**STATED GOAL**:
Please copy out everything from the start of the material down to the line containing "[x=474, y=546]", with both ends included.

**MATERIAL SUPPLIED**:

--------------------

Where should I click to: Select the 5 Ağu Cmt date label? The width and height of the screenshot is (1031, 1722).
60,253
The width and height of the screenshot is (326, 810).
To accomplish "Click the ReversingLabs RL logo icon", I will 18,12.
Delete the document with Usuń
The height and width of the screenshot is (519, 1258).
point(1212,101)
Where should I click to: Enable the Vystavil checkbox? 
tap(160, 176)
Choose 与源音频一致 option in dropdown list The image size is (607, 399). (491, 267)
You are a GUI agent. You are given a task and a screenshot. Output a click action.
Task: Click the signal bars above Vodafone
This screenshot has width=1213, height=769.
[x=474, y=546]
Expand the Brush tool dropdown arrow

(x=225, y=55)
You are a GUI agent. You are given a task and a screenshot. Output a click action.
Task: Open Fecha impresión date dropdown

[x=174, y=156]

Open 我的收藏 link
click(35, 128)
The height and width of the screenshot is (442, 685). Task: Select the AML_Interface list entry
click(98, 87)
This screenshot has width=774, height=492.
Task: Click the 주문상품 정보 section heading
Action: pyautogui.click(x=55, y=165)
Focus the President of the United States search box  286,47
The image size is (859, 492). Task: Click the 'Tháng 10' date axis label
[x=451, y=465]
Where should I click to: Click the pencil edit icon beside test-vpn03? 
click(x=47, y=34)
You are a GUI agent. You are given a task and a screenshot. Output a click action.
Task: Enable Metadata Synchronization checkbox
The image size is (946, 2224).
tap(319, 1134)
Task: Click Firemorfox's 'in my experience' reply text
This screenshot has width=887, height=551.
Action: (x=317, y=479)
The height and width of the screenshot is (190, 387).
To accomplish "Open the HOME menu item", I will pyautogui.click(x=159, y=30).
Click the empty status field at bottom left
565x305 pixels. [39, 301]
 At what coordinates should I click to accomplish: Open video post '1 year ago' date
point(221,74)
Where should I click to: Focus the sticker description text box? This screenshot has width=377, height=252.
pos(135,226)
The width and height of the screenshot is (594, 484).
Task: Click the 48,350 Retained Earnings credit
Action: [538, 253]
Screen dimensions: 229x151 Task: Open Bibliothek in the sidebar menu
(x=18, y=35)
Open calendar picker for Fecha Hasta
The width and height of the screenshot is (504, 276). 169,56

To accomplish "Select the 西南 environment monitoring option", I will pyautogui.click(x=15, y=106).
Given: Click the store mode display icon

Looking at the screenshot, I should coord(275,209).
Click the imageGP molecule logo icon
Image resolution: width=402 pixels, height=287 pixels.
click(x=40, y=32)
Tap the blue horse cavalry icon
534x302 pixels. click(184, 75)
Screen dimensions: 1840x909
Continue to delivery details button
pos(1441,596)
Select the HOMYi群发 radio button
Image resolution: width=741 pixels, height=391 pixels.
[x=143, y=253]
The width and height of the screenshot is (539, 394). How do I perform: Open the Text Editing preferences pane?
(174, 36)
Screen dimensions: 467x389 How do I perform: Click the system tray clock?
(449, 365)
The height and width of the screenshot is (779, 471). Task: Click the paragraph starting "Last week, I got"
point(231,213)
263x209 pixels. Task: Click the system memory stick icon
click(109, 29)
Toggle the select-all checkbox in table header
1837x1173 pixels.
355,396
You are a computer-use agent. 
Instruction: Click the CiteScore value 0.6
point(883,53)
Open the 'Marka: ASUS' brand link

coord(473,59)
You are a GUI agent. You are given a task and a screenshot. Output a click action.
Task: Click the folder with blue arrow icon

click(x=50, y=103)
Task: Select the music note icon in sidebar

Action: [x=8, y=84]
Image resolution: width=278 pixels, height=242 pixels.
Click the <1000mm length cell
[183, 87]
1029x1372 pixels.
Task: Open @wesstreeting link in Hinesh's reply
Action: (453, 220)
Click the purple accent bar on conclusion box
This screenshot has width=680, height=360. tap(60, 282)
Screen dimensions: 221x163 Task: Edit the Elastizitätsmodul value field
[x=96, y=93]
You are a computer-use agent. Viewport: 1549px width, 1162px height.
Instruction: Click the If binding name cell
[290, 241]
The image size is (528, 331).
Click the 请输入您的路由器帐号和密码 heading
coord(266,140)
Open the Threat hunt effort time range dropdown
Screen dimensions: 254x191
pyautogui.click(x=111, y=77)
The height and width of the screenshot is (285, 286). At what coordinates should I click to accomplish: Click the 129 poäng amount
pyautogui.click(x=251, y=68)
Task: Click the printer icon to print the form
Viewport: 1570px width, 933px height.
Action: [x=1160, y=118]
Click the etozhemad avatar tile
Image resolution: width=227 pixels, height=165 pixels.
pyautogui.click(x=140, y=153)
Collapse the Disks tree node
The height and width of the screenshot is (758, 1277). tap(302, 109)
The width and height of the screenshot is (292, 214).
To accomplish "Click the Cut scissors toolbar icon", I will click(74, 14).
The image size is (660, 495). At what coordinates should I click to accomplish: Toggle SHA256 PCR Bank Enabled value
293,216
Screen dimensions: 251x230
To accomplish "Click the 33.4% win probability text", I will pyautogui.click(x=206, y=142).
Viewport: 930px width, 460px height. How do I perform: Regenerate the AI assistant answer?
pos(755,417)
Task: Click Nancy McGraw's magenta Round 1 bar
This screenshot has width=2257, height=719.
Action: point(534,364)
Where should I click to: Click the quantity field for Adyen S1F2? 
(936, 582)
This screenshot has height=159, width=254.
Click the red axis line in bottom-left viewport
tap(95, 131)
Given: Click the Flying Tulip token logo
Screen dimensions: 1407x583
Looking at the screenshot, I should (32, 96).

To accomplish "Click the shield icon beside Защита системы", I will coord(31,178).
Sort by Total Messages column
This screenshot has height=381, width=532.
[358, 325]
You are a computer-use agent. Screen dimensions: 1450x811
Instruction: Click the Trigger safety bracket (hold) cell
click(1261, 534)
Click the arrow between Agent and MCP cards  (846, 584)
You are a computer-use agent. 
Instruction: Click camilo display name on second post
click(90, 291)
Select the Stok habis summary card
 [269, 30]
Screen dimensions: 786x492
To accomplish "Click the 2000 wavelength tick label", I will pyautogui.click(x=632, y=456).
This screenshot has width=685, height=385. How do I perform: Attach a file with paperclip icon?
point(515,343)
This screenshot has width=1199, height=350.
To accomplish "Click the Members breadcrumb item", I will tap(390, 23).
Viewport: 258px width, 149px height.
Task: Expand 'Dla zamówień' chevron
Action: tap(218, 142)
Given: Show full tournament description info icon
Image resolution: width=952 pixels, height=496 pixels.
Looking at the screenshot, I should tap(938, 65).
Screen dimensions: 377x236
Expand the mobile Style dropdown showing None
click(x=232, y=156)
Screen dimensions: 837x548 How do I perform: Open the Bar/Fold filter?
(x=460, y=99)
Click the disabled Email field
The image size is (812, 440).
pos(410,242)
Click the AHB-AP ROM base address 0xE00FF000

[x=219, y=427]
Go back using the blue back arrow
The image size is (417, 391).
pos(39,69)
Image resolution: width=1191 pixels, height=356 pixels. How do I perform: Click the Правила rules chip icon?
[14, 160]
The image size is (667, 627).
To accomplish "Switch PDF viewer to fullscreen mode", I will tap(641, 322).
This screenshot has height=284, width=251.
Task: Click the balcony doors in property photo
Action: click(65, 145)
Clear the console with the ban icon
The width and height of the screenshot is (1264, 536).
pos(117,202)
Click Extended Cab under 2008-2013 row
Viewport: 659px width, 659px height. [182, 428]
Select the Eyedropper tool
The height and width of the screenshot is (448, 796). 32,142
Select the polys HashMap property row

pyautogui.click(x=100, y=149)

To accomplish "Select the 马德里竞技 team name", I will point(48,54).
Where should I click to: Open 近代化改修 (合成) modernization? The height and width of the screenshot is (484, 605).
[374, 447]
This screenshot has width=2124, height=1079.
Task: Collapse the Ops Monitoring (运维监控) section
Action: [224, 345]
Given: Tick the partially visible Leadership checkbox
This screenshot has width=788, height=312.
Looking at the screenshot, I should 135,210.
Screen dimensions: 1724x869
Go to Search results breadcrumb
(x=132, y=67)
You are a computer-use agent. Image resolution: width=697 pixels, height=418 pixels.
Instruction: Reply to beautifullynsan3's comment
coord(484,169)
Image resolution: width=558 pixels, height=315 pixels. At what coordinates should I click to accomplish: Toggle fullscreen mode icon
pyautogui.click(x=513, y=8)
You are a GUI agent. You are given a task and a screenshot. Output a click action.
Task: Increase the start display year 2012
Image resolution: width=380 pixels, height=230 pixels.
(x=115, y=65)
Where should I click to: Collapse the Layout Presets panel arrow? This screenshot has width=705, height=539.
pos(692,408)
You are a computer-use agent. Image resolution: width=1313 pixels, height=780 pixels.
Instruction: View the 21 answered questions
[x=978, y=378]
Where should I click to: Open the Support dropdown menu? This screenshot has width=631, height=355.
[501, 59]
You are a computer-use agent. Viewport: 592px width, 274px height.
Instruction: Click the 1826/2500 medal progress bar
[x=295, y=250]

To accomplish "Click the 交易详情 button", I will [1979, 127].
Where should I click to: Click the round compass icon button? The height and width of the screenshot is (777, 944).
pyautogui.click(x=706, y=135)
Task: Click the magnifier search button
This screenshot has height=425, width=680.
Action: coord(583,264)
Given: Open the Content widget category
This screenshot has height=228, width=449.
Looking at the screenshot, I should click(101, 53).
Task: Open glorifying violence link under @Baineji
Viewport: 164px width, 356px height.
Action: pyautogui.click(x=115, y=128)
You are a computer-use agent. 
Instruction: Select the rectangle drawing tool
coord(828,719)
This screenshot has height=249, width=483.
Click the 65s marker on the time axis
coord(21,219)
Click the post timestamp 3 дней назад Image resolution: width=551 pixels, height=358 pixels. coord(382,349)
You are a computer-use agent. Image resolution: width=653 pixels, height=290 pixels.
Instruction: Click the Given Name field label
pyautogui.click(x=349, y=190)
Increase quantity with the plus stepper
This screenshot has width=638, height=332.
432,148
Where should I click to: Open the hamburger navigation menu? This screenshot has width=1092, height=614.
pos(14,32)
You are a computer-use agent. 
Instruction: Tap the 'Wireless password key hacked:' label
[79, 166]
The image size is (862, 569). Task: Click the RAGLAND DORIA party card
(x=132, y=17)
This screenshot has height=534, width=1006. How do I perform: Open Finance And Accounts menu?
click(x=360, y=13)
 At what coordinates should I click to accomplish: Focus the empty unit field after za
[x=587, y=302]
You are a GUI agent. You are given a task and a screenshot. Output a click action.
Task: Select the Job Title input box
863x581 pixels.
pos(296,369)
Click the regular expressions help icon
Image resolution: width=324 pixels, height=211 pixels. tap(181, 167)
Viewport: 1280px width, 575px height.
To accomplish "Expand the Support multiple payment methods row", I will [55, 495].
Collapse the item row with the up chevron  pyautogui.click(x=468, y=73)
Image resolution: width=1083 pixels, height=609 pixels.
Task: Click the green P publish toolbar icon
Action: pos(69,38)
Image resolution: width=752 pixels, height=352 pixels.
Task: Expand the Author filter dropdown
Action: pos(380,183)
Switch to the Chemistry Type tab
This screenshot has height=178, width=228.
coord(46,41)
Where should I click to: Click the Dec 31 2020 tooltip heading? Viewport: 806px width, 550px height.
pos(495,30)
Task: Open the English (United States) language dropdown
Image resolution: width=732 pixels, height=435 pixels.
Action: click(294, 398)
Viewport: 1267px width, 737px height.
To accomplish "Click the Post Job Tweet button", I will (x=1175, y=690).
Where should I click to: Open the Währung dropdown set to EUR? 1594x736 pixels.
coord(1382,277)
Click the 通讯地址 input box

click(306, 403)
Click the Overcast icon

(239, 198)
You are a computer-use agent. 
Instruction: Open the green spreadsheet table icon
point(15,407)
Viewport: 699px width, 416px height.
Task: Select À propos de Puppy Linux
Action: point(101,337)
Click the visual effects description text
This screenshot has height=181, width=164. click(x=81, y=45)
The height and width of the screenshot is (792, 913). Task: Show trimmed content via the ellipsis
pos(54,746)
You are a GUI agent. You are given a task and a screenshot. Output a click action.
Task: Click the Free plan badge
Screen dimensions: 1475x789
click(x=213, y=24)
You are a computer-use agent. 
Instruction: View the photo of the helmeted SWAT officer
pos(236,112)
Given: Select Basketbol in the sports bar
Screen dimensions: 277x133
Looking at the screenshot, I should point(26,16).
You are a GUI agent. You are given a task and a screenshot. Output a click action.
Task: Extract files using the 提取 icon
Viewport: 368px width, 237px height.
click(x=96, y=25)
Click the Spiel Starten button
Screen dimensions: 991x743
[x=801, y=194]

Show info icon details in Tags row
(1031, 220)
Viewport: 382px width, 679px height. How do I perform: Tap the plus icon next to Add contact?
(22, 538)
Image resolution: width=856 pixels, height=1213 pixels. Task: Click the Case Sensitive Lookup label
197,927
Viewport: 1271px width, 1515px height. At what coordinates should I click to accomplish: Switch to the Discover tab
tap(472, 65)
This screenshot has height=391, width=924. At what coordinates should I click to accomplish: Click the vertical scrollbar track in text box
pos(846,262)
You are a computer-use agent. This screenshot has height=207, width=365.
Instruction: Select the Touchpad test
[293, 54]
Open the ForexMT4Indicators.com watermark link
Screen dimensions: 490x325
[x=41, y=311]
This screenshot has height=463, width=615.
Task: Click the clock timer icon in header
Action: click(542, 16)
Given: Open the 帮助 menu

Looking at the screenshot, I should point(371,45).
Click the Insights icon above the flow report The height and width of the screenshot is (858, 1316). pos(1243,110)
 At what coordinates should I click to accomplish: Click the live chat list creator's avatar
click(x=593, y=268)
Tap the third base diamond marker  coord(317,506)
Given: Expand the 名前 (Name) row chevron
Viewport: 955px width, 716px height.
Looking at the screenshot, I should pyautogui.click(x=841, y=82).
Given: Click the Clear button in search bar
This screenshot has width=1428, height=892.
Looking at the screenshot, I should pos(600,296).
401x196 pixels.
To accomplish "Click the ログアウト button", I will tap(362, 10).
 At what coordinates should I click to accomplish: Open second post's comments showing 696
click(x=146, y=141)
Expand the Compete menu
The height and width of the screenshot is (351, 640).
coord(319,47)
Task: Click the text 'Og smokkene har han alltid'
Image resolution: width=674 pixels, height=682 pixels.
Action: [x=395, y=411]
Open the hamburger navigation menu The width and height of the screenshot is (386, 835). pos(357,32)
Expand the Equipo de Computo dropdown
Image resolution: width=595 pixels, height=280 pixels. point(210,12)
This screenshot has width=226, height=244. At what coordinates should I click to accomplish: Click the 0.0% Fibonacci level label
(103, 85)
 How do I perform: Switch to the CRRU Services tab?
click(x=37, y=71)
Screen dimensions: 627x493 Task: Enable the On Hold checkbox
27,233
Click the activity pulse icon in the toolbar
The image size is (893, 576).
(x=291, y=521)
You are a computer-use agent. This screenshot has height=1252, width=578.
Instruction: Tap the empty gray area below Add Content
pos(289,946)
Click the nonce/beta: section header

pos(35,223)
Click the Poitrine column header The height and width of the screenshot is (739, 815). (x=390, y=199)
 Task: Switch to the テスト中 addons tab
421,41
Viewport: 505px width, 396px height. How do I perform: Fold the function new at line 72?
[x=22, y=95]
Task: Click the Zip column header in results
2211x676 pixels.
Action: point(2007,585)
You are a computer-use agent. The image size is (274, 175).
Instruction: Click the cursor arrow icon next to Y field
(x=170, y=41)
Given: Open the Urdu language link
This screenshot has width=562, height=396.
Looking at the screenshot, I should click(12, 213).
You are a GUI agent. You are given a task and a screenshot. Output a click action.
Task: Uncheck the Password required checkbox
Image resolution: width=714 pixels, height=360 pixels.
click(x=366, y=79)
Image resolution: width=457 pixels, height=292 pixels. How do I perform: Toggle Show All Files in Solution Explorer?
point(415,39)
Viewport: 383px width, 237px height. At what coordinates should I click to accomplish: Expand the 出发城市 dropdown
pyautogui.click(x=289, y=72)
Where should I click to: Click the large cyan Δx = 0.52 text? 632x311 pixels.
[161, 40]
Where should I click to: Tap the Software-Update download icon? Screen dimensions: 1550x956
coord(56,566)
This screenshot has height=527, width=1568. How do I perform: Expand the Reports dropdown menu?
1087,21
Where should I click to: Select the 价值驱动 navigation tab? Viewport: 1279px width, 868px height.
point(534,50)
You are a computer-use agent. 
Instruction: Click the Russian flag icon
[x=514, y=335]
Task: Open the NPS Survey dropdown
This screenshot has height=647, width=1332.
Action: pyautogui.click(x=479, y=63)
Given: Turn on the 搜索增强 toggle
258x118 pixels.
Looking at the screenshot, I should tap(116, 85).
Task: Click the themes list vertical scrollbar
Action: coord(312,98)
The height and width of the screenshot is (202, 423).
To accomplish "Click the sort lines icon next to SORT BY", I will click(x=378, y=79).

--------------------

**COMPLETED EXERCISE**:
Where should I click to: Select the 5 Ağu Cmt date label? The width and height of the screenshot is (1031, 1722).
60,253
The width and height of the screenshot is (326, 810).
To accomplish "Click the ReversingLabs RL logo icon", I will 18,12.
Delete the document with Usuń
The height and width of the screenshot is (519, 1258).
point(1212,101)
Where should I click to: Enable the Vystavil checkbox? 
tap(160, 176)
Choose 与源音频一致 option in dropdown list The image size is (607, 399). (491, 267)
You are a GUI agent. You are given a task and a screenshot. Output a click action.
Task: Click the signal bars above Vodafone
This screenshot has width=1213, height=769.
[x=474, y=546]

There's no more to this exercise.